The Manhasset-Lakeville Water District, which has supplied the village with wholesale water under two contracts since 1992, raised the village’s water rate from $4.20 per 1,000 gallons to $4.84 per 1,000 gallons, according to a recent press release from the village.

The new rate marks a 15 percent year-to-year increase and a 26 percent hike since the start of the village’s current water contract with the district in 2012, according to the release.

“It is fair to question whether MLWD is exploiting the village’s captive status to impose such large back-to-back rate increases over such a short period of time,” Village of Plandome Mayor M. Lloyd Williams said in the release.

The water district lowered the village’s water rates to a fixed $3.85 per 1,000 gallons for the last five years of its first contract, which ended in 2012. 

At the start of its next water contract, Plandome saw a water rate increase of 9 percent, to $4.20 per 1,000 gallons.

“The latest rate increase only adds insult to injury,” Williams said in the release.

According to the release, the village is at odds with the water district because the district only provides “wholesale service” and charges as if it provides retail service, which includes operating and maintaining fire hydrants and performing invoicing-related functions.

“MLWD’s unjustified position essentially forces Village residents to pay twice for retail expenses, once for MLWD’s retail-related expenses that are not incurred to serve Village residents, and again for the Village’s retail-related expenses that are incurred to serve Village residents,” Village of Plandome Trustee Judy Bode said in the release.

The village filed a lawsuit against the water district in November 2012 claiming the district’s water calculation rates were “arbitrary, unreasonable and otherwise improper.” At press time, a verdict in that case had not yet been returned. 

Chris Prior, the water district’s attorney on behalf of the Great Neck-based Ackerman, Levine, Cullen, Brickman & Limmer, LLP, said Tuesday that the village’s release did not mention that the village’s water rate did not increase from 2006-2011 and called the ongoing legal proceedings “unfortunate.”

“We don’t wish to litigate this in the press, but we are concerned that the village is doing that and is issuing misleading information when it does so,” Prior said. “The press release challenges the reasonableness of the costs. That is the issue that all these taxpayer dollars are being used to decide in court. Let’s let the courts do their job.”

According to a letter provided to a Plandome resident under the Freedom of Information Law that was given to the Manhasset Times, the village of Plandome was billed $280,196 by the Washington D.C.-based law firm Duncan Weinberg Genzer & Pembroke and $44,757 by the Mt. Laurel, New Jersey-based AUS Consultants for their services in the suit.

In a statement Prior provided the Manhasset Times in March regarding the history of the water district’s relationship with the village, Prior said the village’s 2012 rate was only 35 cents per 1,000 gallons greater than its previous rate, equal to an average annual increase of 1.76 percent over the five years its rate had been fixed.

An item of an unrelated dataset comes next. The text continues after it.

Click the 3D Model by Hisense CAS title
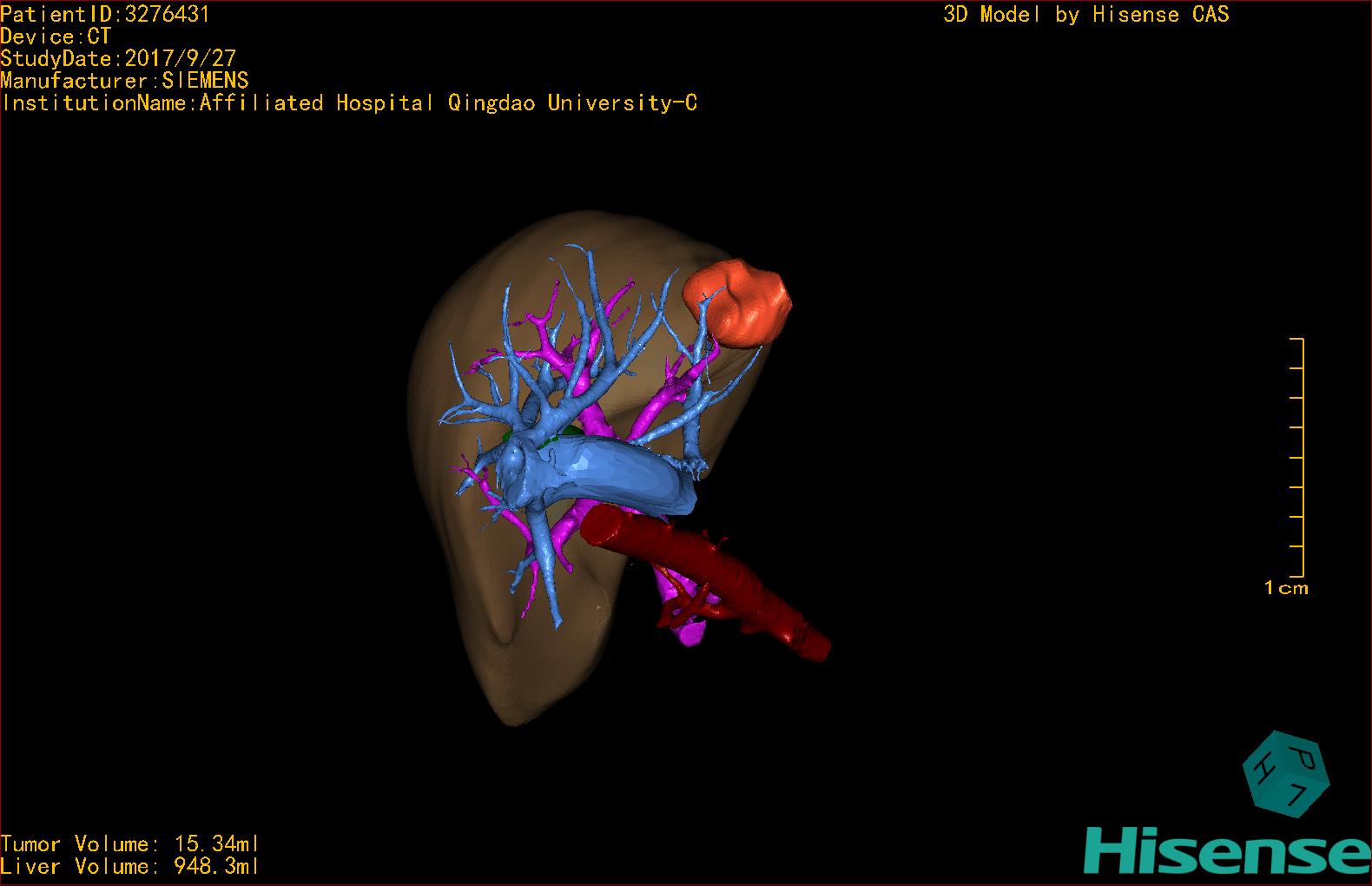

Prior said the water district issued letters in February and June 2012 in which it describes its water rate calculations in accordance with actual expenditures, which had been the village’s request. Both letters conclude to say that the village’s acceptance of the district’s water accounted for its acceptance of the district’s rates.

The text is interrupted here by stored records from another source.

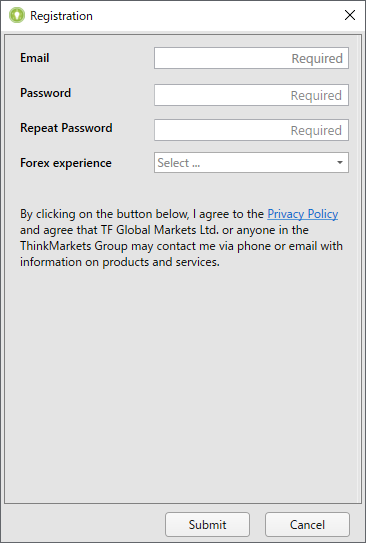Click blank footer area left of Submit
This screenshot has width=366, height=543.
click(x=83, y=524)
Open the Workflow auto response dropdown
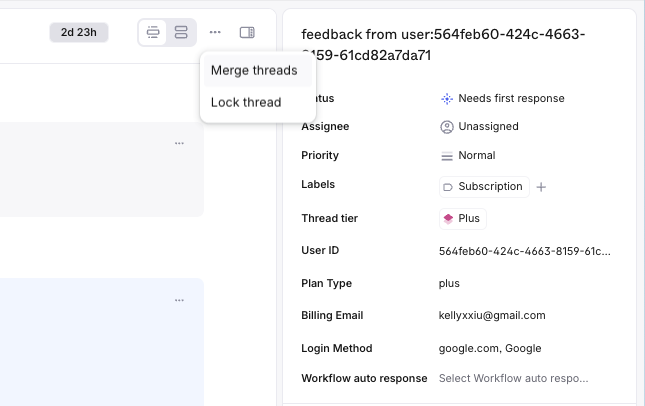Viewport: 645px width, 406px height. 513,379
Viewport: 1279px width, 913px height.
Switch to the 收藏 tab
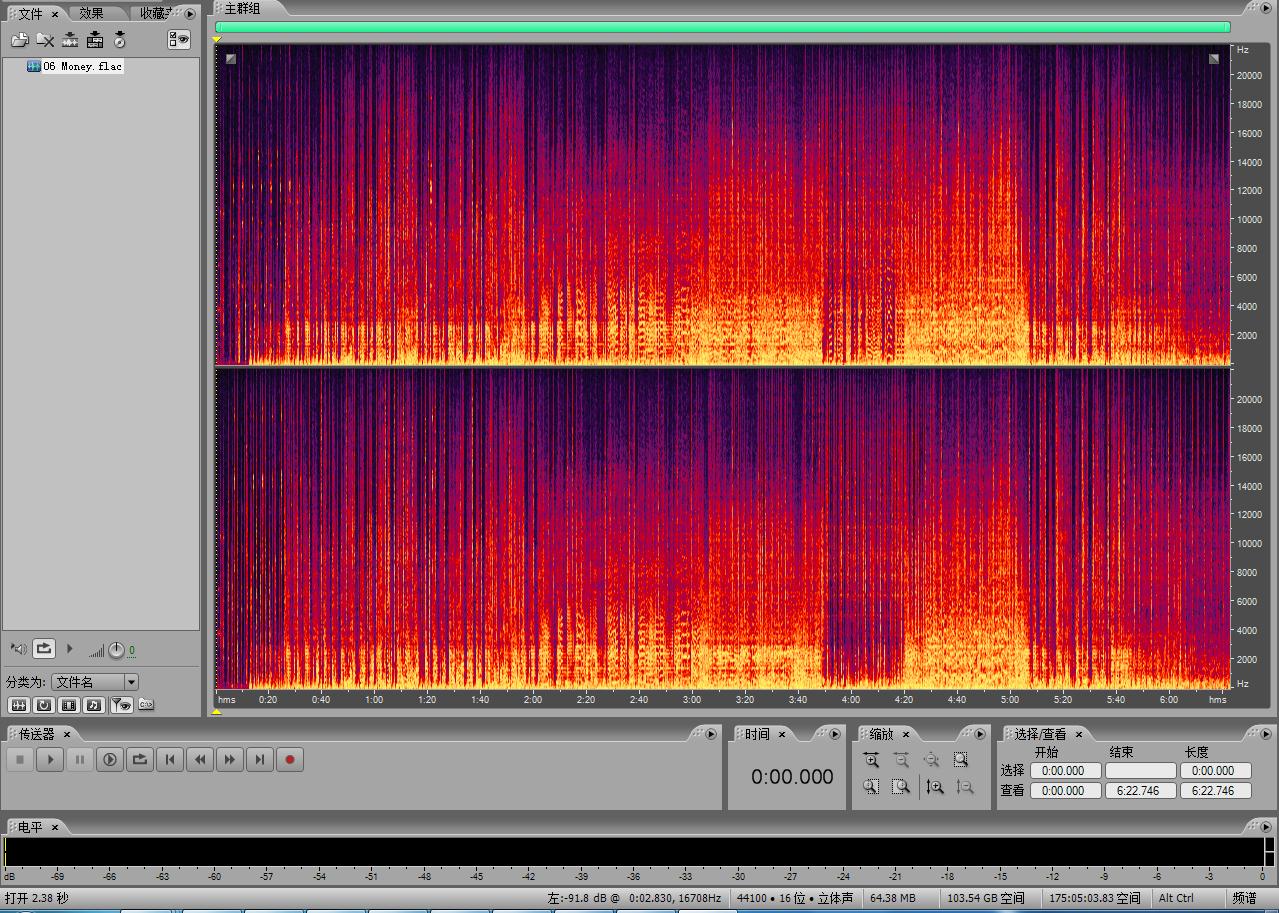(x=154, y=13)
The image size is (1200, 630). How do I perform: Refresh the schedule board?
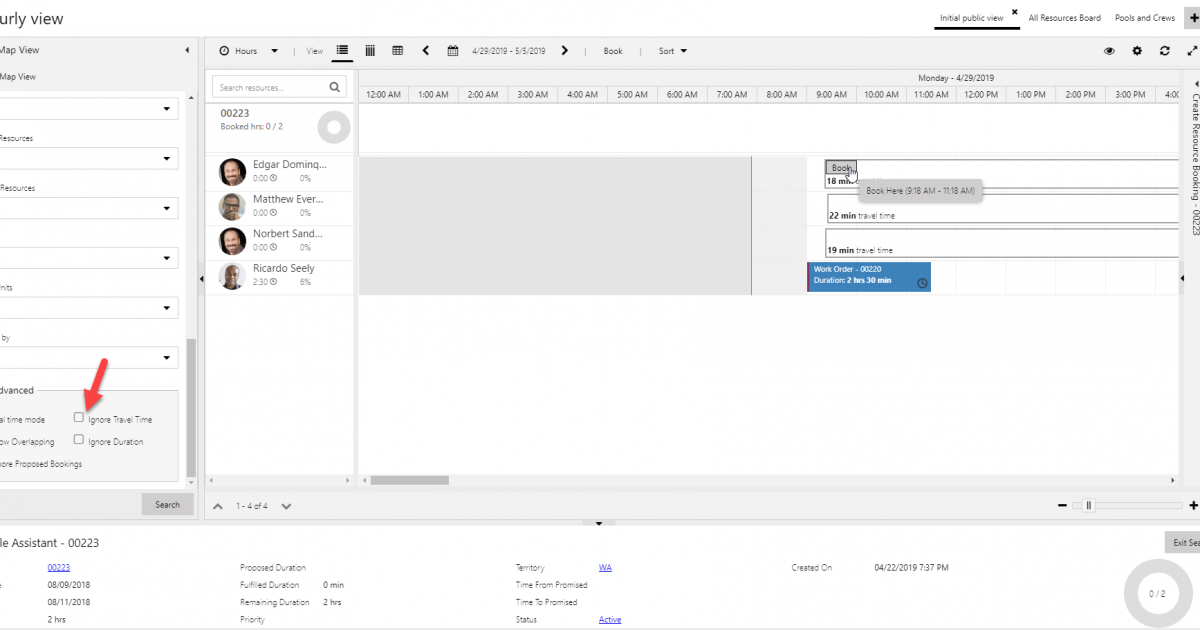click(1164, 50)
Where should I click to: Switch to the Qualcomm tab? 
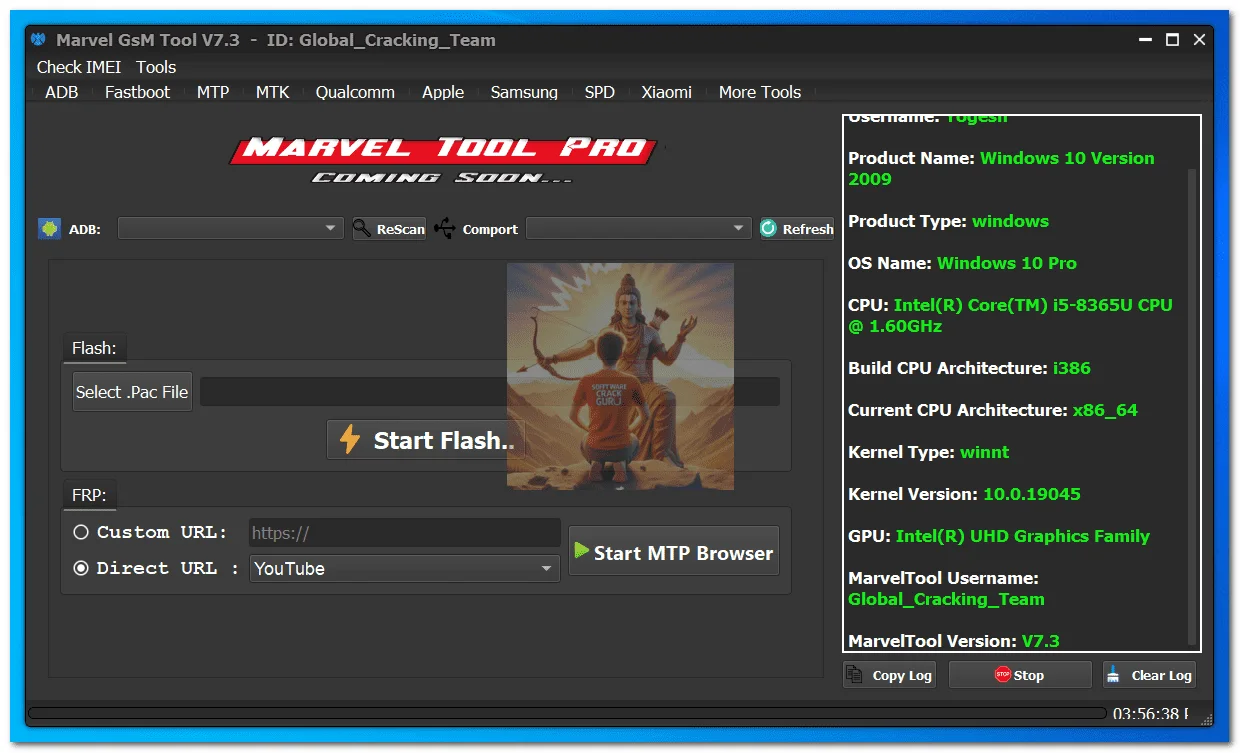(355, 92)
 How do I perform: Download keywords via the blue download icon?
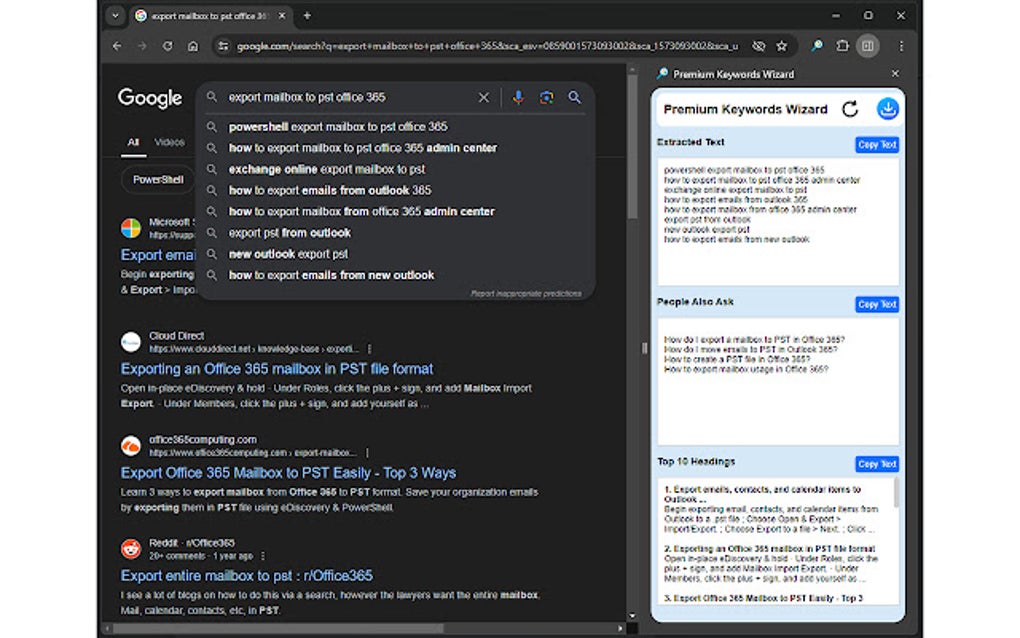point(887,109)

“MLWD believes it is unfortunate for the taxpayers of both MLWD and the Village to incur large legal expenses because of this action taken by the Village Board of Trustees,” Prior said in the statement. “MLWD was approached over twenty years ago to supply water to the Village when the late Mayor Brian Vincent and the Village Trustees sought an alternative to making the necessary investment in its own Water supply system.” 

The village has also recently explored alternative water options, which include reactivating pre-existing wells operated prior to the initial contract with the water district.